炎の画家と植物と学者の幻影
――助けを呼ぶ声が聞こえる。
またどこかで爆発が起こったらしく、建物が激しく揺れた。
爆発の衝撃と散乱した瓦礫の山のせいでただでさえおぼつかない足元を掬う。
足を取られ何度も転んだ挙げ句、やっと彼女の元まで辿り着いた。
瓦礫の山だ。間違い無い。彼女はこの下にいる。
こうしている間にも、彼女の声が段々と掠れて小さくなってゆく。今にも消えそうな彼女の声。
一刻でも早く助けださなくては!
瓦礫の山を崩していく。気持ちばかりが焦り、瓦礫は一向に減らない。コンクリートの塊やら、鉄筋やらプラスチックやらなんやかんやが憎らしい。
そしてなにより自分の力の無さが腹ただしい。悔しい。悲しい。辛い。
彼女を死なせたくない。
――死なせない。
彼女を決して死なせない!
無我夢中で瓦礫を押し退けてゆく。少しづつだが、瓦礫の山が小さくなってゆく。
僅かな隙間から彼女の華奢な手が見えた。手を伸ばし、ぐったりとしている彼女の手を握る。反応が無い。もう手遅れだったのか!と、背筋が凍る。だか、次の瞬間、弱々しい力が手の平に伝わる。彼女が力を振り絞って握り返してきたと、気づくのに若干、時間がかかった。背筋に走った冷たい感情が溶けてゆく。しかし安心するのはまだ早すぎる。
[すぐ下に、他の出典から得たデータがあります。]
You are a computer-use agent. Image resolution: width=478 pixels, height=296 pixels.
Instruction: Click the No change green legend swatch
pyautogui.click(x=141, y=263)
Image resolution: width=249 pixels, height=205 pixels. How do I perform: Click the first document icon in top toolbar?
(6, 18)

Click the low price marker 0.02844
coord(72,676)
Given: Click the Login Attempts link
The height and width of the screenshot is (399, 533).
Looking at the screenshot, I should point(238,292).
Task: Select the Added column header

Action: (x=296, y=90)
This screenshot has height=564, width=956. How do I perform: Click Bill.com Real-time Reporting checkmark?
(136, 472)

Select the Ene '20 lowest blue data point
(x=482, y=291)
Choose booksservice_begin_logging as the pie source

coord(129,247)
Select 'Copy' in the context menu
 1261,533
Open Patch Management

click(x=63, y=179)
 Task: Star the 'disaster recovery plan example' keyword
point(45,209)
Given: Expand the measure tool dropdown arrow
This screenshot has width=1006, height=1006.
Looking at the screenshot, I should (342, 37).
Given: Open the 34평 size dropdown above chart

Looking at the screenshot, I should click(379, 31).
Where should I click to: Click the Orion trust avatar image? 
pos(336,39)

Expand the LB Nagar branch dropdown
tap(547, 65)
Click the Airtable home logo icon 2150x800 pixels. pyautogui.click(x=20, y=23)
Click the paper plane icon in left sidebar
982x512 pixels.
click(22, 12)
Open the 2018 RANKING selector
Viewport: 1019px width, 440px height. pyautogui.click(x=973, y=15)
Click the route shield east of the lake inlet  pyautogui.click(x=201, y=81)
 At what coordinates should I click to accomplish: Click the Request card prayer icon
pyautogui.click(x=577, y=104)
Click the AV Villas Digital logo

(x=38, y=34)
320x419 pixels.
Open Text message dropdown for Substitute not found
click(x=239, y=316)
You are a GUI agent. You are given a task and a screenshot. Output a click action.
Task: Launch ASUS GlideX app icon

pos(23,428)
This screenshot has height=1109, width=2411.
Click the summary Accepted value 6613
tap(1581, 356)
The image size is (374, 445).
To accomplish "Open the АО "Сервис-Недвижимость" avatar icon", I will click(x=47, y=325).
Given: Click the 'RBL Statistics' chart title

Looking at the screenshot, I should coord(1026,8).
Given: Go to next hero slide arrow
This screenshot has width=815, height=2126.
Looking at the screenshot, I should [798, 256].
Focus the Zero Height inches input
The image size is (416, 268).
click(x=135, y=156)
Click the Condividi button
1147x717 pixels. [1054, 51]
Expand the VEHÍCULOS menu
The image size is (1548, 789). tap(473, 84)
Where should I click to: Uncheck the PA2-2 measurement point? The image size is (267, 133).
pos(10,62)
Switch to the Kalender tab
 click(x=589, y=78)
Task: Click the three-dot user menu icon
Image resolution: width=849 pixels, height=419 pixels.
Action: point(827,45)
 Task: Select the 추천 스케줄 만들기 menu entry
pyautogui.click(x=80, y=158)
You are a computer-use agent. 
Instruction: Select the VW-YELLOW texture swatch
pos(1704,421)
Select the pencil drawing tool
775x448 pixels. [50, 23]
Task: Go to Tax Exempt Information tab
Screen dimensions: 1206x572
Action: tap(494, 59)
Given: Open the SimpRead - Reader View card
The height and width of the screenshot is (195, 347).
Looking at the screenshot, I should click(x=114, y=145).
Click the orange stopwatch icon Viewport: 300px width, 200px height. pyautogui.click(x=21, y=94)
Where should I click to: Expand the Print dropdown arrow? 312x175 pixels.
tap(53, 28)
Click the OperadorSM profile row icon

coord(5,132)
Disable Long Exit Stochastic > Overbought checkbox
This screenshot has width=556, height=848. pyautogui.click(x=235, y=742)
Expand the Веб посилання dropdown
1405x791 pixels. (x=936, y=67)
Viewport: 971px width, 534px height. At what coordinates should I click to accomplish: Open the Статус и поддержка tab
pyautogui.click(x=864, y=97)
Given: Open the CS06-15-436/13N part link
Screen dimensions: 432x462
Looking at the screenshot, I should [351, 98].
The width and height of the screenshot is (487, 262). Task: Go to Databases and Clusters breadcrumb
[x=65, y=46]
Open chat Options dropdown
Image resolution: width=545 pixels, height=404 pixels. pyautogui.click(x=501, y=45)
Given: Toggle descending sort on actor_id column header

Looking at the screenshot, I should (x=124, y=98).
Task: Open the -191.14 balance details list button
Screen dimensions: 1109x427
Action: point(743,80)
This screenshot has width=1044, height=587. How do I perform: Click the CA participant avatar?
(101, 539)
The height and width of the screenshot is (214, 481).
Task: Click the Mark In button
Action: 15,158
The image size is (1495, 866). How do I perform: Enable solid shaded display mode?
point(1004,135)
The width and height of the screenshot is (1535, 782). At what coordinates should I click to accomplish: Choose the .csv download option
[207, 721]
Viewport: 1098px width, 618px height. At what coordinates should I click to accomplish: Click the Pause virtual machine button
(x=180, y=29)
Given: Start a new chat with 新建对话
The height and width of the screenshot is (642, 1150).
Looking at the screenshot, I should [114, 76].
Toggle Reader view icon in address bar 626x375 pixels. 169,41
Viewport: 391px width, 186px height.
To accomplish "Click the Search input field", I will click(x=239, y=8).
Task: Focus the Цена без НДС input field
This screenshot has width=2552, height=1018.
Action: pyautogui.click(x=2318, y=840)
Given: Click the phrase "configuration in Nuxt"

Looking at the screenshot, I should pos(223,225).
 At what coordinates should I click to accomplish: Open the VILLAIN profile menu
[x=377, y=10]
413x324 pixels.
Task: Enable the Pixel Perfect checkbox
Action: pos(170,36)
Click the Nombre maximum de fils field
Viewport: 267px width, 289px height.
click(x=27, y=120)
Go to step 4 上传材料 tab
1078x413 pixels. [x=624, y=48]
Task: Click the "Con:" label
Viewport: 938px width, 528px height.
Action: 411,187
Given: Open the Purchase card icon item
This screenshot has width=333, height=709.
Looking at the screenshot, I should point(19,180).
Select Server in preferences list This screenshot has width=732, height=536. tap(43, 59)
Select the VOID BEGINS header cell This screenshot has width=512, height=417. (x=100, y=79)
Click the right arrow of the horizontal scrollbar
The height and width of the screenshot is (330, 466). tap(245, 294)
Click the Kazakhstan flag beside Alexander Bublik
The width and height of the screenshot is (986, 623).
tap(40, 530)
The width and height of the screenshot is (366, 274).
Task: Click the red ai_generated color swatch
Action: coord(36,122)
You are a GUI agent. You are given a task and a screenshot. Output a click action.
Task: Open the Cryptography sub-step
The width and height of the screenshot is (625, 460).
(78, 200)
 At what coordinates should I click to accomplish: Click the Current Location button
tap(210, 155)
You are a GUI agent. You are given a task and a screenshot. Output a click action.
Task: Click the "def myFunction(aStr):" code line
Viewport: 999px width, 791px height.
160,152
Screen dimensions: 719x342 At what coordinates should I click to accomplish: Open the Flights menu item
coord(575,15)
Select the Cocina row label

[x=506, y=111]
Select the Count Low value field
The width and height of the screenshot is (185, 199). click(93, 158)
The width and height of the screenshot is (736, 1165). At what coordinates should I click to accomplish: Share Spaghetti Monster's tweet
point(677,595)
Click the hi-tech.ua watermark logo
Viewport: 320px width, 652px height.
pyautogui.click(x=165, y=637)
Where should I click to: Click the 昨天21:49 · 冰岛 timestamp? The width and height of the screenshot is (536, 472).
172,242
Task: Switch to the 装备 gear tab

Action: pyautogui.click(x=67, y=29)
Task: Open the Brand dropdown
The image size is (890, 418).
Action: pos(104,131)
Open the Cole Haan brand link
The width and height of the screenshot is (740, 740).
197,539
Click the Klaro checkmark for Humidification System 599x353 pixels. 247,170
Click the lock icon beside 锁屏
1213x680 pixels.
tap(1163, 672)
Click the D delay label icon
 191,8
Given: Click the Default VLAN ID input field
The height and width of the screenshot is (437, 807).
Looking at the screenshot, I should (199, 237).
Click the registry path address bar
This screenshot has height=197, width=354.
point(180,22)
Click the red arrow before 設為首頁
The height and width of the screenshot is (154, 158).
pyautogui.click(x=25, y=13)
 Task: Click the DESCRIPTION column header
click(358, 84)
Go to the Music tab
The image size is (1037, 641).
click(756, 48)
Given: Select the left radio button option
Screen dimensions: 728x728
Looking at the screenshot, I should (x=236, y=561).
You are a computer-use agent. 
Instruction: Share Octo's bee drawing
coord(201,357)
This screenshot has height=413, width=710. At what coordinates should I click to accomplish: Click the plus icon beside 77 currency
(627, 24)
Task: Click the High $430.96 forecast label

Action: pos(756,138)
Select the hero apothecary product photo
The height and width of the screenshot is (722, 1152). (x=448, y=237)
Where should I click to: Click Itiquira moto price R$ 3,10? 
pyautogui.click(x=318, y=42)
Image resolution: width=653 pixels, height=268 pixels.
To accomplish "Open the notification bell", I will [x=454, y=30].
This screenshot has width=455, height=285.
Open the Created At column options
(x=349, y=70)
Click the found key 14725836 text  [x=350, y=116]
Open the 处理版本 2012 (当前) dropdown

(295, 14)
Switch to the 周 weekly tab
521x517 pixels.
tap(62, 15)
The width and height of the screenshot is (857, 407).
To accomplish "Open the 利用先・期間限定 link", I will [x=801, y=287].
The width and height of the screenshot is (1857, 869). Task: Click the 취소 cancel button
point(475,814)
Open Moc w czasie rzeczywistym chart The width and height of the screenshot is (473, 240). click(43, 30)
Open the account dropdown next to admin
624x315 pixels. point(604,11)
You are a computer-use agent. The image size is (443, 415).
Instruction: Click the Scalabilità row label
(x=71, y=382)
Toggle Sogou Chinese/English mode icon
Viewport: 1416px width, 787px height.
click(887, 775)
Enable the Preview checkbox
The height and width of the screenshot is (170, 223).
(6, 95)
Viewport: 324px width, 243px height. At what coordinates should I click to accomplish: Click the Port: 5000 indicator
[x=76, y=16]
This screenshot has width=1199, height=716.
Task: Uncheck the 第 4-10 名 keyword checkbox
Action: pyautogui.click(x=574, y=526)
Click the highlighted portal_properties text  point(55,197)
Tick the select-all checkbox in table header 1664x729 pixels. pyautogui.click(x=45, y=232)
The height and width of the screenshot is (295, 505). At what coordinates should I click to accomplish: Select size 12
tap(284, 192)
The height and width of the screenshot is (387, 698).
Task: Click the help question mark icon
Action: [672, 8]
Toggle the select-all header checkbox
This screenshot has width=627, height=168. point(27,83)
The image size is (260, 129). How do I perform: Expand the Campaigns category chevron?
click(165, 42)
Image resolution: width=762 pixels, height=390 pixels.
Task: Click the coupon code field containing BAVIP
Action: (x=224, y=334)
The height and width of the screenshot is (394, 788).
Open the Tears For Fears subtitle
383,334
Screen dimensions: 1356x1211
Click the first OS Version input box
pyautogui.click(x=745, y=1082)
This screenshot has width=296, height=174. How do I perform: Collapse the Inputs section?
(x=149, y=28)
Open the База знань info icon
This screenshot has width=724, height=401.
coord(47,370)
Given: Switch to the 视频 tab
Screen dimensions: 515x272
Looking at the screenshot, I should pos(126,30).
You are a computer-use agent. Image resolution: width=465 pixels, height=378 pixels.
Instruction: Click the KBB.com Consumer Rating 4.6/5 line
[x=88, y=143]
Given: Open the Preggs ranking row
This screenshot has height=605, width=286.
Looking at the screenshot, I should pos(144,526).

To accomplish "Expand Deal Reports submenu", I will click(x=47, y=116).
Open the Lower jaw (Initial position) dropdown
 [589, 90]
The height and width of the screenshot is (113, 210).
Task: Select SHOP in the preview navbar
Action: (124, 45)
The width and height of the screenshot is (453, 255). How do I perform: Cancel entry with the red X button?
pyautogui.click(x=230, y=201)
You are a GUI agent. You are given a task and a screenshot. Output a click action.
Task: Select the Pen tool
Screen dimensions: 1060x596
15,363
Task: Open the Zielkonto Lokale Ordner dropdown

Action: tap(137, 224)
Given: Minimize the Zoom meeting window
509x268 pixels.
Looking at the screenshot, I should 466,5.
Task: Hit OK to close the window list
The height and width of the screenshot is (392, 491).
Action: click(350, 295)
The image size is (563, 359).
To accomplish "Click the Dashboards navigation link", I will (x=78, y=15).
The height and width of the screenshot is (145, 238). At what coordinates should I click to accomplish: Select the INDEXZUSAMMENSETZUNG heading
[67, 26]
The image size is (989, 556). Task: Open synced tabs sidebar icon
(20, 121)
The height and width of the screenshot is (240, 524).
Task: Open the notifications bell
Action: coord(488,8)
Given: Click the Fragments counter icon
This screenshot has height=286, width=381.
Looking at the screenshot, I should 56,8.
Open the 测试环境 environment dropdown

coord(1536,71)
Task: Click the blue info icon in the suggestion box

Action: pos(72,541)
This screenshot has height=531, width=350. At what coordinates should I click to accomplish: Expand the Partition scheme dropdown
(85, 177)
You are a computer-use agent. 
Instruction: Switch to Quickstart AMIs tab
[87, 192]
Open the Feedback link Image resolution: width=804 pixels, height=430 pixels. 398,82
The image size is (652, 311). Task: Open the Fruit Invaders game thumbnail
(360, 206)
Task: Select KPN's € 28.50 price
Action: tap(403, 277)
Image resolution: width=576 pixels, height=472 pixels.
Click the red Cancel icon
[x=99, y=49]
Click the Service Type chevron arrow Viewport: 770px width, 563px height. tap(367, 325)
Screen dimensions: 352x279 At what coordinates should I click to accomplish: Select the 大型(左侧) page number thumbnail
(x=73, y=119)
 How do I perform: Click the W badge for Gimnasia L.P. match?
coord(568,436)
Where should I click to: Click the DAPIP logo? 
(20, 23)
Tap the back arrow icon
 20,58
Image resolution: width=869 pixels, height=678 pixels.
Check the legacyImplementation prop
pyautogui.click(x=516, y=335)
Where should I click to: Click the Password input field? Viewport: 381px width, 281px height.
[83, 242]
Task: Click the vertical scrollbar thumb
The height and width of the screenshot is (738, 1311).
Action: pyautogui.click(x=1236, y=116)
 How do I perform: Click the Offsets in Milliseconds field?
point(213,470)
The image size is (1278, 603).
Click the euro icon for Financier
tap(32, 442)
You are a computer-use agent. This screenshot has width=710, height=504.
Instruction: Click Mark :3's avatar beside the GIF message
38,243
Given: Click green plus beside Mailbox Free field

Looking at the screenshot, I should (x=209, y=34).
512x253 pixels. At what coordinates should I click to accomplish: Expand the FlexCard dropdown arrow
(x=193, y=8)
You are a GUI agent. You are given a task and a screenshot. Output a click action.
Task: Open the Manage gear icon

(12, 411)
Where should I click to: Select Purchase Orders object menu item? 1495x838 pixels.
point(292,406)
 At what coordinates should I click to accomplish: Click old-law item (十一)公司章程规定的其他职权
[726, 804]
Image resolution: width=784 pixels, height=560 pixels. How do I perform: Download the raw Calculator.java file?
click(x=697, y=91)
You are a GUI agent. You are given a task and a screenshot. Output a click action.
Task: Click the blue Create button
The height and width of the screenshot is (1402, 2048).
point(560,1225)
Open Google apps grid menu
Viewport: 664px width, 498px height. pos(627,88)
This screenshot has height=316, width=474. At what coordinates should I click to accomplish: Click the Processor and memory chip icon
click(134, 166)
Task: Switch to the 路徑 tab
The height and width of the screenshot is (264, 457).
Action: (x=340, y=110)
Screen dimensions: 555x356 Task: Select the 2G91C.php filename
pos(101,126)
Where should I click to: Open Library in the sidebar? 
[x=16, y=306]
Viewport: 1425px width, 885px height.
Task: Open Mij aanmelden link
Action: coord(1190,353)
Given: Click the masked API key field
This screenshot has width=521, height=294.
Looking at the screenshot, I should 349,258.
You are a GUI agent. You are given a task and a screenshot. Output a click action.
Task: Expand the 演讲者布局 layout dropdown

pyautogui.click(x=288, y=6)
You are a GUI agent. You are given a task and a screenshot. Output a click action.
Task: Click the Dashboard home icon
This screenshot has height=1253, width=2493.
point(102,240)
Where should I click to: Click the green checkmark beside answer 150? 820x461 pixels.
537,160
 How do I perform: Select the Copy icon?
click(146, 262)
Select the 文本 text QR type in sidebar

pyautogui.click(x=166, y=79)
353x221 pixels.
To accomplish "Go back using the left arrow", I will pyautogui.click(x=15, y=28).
彼女が危険な状況だというのは変わりない。彼女に呼びかけるが返事は無い。もう声も聞こえない。必死で呼びかけていると、高い所から声が降ってきた。見上げると、高くそびえる瓦礫の山の頂上に見知った姿があった。
思わず、「助けてくれ!」と、叫ぶ。
彼は「待ってろ!」と、言うと、危険も顧みず、瓦礫の山から滑るように降りてきた。
――カッコ良すぎだろう。もしも、自分なら瓦礫の山から転びながら滑り落ち、尻持ちをついて着地するだろう。ただ、瓦礫の山から降りただけなのに、格の違いを見せつけられた気がした。だが、ここで自分の不甲斐なさを嘆いている場合ではない。
急いで状況を説明する。支離滅裂な説明を彼は瞬時に理解してくれた。
一通り事の顛末を聞いた彼はこの場から離れるよう言った。なにを言っているんだこの男は!一刻でも早く瓦礫を退けなければならないというのに!二人で瓦礫を退かすべきだろう!そう怒鳴りつける。しかし、彼は怯むそぶりも見せず、ひどく冷静な声で「信じてくれ」と言った。その顔が、声が、あまりに真剣だった。あんなに真剣な顔の人間を見たのは初めてだった。
彼女の手を強く握る。
――イヤだ。離したくない。彼女と繋いだ手。だが、彼女を助ける為だ。断腸の思いで手を離し、走る。しばらく走った所で振り返ると、彼が彼女の埋まる瓦礫の山の前に立っていた。立ち尽くす彼は腕を上げると、真一文字に空中を切った。